*** RECORD EXTRACTS ***

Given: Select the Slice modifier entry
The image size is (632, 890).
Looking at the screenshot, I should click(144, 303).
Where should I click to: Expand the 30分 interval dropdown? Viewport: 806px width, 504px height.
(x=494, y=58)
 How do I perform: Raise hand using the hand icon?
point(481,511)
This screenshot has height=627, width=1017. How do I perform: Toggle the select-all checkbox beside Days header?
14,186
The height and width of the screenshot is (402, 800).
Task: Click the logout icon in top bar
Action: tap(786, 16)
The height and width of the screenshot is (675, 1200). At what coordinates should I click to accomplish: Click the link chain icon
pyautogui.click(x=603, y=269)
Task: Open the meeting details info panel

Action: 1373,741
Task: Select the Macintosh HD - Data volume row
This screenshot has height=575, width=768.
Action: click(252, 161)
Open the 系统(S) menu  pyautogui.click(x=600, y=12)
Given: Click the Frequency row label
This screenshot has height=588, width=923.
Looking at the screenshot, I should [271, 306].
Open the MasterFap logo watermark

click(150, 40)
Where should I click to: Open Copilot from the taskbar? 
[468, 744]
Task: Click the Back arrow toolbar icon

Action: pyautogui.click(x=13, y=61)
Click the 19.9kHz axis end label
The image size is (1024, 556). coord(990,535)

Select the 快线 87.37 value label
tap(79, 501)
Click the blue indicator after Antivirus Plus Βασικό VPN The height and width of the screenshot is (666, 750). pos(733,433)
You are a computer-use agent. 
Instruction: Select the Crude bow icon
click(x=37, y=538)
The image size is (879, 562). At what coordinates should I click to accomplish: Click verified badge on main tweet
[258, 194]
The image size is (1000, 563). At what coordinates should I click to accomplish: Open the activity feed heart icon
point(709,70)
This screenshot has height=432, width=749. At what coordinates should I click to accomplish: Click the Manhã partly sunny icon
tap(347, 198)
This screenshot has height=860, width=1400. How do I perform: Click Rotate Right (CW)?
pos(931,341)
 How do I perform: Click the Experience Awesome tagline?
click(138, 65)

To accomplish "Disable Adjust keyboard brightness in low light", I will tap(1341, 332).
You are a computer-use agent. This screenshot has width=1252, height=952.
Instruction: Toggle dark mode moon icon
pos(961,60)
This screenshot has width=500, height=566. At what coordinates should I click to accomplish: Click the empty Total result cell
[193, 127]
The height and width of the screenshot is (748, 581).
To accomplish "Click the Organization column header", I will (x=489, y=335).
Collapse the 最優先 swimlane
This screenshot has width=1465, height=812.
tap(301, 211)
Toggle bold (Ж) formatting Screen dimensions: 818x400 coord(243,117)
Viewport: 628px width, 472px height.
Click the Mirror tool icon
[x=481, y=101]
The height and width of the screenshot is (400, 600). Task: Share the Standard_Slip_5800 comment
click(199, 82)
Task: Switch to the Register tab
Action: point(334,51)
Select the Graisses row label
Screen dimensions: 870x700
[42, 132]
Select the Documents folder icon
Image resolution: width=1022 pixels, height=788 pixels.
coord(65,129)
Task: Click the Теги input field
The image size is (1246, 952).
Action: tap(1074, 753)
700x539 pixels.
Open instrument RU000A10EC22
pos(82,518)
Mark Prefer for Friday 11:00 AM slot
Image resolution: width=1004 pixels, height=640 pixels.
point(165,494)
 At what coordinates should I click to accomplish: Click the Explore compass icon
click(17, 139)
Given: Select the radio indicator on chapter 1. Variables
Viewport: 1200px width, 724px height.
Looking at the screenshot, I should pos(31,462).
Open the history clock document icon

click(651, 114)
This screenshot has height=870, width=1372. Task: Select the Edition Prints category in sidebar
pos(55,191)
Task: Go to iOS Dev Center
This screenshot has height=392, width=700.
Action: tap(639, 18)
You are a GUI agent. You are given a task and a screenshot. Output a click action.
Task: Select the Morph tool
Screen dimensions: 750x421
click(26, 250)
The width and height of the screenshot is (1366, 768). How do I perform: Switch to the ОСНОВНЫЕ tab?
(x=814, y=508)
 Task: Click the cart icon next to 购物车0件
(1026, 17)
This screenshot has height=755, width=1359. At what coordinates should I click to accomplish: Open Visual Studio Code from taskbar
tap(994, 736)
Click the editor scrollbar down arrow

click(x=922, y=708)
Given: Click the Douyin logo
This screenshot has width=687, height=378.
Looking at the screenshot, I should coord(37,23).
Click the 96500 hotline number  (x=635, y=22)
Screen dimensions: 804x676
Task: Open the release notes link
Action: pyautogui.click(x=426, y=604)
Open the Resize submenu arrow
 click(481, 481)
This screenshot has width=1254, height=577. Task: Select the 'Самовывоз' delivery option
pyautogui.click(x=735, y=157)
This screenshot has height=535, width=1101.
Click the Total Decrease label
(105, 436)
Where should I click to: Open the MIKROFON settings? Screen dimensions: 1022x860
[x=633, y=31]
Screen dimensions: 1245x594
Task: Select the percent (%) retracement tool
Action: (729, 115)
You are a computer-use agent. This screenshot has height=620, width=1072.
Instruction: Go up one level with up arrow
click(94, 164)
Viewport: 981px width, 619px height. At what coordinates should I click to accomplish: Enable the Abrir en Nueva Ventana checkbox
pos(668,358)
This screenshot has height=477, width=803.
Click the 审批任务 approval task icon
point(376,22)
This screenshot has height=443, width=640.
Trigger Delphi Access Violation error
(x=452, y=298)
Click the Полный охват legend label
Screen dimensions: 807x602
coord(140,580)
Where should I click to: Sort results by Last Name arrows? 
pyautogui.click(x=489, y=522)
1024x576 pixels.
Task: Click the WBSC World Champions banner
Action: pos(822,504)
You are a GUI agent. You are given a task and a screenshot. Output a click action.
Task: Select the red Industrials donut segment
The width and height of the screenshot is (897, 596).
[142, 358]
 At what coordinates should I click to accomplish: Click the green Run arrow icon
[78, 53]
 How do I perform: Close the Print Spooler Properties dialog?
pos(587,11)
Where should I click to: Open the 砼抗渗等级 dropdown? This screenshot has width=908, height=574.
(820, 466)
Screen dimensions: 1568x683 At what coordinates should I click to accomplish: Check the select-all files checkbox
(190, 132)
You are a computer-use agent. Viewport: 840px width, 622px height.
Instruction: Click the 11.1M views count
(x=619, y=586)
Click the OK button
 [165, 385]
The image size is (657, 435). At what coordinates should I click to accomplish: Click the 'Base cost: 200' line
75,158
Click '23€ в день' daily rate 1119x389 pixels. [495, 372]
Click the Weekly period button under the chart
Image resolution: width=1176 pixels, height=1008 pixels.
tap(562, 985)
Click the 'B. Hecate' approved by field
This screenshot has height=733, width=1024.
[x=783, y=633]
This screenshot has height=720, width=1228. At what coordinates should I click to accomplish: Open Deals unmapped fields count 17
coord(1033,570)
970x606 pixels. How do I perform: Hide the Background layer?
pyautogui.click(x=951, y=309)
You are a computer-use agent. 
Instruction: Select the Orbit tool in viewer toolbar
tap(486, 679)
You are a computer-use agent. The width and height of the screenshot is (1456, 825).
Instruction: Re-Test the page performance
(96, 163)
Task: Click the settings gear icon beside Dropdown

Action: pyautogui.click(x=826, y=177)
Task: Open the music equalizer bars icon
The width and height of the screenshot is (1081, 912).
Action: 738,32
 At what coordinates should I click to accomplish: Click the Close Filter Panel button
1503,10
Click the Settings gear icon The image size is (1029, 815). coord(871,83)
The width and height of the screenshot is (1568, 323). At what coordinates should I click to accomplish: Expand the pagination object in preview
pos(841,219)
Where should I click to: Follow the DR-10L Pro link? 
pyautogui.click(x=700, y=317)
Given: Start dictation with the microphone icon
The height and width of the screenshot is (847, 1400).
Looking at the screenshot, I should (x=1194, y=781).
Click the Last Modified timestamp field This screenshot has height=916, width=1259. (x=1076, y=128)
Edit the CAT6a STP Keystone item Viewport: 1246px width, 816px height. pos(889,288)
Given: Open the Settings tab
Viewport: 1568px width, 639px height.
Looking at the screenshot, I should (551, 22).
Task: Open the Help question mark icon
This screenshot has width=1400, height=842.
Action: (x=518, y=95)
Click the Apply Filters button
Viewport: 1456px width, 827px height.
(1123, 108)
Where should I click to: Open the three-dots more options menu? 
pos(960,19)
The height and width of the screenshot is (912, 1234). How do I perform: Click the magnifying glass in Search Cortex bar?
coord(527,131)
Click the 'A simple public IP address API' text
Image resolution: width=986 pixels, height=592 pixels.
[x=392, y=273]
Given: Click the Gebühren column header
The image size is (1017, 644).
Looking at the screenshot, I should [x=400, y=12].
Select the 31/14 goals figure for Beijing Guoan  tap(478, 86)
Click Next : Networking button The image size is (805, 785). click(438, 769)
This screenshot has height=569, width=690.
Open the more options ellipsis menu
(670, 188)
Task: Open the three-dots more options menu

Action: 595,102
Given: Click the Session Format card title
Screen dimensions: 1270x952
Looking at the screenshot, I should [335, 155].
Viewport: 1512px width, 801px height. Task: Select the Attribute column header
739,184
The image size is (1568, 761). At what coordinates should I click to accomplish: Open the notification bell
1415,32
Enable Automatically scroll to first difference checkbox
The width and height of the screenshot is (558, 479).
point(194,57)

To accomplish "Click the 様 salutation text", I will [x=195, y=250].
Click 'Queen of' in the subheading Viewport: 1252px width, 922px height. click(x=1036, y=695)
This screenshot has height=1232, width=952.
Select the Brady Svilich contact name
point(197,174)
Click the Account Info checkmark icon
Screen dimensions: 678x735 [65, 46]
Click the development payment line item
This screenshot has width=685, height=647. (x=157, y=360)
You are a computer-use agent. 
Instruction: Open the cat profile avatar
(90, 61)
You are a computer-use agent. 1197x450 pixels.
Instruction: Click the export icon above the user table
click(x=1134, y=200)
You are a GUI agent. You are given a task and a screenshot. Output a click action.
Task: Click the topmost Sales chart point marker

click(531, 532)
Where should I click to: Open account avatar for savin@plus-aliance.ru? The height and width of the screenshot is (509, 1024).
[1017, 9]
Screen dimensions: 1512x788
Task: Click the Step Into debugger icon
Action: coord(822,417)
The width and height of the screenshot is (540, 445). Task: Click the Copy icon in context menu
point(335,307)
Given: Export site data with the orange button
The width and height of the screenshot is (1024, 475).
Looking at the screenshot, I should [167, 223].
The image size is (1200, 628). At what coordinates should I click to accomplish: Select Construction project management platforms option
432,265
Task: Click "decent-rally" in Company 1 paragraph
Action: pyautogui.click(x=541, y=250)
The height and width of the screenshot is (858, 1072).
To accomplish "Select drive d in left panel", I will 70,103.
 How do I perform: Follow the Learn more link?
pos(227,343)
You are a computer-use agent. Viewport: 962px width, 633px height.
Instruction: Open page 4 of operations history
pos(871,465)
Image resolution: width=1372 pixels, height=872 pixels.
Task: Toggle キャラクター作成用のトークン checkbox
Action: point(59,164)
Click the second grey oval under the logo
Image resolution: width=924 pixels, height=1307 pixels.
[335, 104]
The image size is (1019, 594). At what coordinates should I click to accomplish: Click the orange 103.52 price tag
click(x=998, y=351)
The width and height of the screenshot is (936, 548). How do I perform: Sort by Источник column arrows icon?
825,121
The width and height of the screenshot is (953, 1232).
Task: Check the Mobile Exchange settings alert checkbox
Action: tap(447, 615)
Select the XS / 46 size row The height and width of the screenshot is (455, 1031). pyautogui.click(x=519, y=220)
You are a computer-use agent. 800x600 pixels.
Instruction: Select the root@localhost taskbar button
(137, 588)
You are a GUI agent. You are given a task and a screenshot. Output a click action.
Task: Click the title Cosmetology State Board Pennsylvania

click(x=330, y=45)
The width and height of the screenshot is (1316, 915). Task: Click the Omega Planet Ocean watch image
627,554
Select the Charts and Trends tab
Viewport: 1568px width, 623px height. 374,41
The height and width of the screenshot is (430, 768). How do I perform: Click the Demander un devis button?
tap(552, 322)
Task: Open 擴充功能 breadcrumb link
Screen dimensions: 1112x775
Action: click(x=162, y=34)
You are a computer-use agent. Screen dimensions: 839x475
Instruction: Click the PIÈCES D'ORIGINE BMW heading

*** End of RECORD EXTRACTS ***

_WHAT IS EXPECTED:_
An exact copy of the lines above, from the one containing "You are a computer-use agent. The" through the one containing "Click the Last", is the whole of the answer.

_REPLY TO THE TASK:_
You are a computer-use agent. The width and height of the screenshot is (1456, 825).
Instruction: Re-Test the page performance
(96, 163)
Task: Click the settings gear icon beside Dropdown

Action: pyautogui.click(x=826, y=177)
Task: Open the music equalizer bars icon
The width and height of the screenshot is (1081, 912).
Action: 738,32
 At what coordinates should I click to accomplish: Click the Close Filter Panel button
1503,10
Click the Settings gear icon The image size is (1029, 815). coord(871,83)
The width and height of the screenshot is (1568, 323). At what coordinates should I click to accomplish: Expand the pagination object in preview
pos(841,219)
Where should I click to: Follow the DR-10L Pro link? 
pyautogui.click(x=700, y=317)
Given: Start dictation with the microphone icon
The height and width of the screenshot is (847, 1400).
Looking at the screenshot, I should (x=1194, y=781).
Click the Last Modified timestamp field This screenshot has height=916, width=1259. (x=1076, y=128)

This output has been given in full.